What is being asked:
After finding the line with "Given: Open the" in the entries below, retype exactly each line from there through the line with "Task: Reply to GhoulZ's tweet", including that final line.

Stored entries
*** Begin section ***
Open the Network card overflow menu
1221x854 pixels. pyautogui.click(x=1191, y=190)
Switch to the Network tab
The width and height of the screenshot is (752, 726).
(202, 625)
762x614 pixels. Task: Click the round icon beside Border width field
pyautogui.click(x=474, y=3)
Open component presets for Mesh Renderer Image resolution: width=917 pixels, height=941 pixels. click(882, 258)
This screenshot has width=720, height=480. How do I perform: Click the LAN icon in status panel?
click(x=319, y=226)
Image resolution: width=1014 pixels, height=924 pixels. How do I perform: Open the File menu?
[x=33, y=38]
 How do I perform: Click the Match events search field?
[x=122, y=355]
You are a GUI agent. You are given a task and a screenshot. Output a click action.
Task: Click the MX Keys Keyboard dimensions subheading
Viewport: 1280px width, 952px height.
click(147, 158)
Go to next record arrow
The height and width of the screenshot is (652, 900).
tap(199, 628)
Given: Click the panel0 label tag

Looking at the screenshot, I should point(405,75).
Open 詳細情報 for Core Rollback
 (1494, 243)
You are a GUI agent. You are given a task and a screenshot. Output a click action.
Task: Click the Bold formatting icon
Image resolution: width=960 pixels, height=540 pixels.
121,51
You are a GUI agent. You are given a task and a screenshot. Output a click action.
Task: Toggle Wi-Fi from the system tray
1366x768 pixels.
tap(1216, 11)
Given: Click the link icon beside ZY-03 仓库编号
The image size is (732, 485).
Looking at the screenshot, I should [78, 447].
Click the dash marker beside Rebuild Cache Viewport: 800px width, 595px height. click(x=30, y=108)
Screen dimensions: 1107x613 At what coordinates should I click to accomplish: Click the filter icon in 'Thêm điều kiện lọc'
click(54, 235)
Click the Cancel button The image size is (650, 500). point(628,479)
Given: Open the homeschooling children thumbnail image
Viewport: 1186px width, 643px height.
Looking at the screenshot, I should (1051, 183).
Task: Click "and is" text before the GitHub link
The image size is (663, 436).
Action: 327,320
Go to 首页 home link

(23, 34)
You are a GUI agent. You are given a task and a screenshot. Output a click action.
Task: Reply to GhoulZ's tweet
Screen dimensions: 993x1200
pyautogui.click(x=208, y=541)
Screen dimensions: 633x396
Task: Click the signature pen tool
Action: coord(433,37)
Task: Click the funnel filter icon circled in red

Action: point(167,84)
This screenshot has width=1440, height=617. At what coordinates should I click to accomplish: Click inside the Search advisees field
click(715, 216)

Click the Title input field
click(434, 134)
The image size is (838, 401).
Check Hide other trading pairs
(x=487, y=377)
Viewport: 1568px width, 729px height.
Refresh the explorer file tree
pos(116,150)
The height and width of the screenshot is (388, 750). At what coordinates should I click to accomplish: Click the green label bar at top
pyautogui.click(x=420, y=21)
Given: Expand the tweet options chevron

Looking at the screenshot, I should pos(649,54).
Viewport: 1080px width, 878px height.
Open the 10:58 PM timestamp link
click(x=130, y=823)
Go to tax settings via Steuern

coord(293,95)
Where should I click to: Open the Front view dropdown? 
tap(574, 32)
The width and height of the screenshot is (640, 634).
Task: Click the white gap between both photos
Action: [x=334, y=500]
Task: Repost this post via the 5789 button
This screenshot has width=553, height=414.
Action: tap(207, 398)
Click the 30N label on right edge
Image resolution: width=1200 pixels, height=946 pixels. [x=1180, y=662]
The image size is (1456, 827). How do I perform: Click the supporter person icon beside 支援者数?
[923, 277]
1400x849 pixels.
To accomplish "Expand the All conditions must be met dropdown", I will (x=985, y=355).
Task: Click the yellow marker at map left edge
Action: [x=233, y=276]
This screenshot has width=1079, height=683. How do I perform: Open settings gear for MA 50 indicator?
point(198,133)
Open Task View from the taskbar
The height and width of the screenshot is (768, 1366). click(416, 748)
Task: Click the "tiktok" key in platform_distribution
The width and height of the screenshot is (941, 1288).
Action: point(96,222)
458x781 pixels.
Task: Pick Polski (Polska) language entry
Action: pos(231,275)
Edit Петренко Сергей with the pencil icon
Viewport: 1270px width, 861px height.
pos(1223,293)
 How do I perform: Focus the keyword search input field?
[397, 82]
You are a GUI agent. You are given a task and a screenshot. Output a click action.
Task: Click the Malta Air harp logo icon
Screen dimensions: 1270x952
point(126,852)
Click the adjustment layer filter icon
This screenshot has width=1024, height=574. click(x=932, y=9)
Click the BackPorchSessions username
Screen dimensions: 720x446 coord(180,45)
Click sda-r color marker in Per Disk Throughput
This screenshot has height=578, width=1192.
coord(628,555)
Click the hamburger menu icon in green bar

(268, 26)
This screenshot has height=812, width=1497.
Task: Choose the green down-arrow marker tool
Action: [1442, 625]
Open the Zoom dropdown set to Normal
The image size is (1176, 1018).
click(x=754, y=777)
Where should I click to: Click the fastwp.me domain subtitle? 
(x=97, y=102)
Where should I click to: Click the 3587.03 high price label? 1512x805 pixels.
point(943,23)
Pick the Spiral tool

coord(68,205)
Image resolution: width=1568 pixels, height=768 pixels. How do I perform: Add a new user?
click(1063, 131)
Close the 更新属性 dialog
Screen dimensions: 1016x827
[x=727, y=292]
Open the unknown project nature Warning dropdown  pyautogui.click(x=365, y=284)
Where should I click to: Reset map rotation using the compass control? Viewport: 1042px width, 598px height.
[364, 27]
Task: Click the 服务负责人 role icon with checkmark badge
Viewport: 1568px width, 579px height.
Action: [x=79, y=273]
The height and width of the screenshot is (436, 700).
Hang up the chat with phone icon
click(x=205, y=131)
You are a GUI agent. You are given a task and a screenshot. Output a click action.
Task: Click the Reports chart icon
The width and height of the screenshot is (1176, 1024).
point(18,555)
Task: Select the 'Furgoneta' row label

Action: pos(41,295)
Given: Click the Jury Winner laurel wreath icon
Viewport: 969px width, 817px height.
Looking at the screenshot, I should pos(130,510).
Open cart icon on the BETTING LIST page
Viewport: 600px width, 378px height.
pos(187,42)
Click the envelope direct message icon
*** End section ***
Exercise solution:
Given: Open the homeschooling children thumbnail image
Viewport: 1186px width, 643px height.
Looking at the screenshot, I should (1051, 183).
Task: Click "and is" text before the GitHub link
The image size is (663, 436).
Action: 327,320
Go to 首页 home link

(23, 34)
You are a GUI agent. You are given a task and a screenshot. Output a click action.
Task: Reply to GhoulZ's tweet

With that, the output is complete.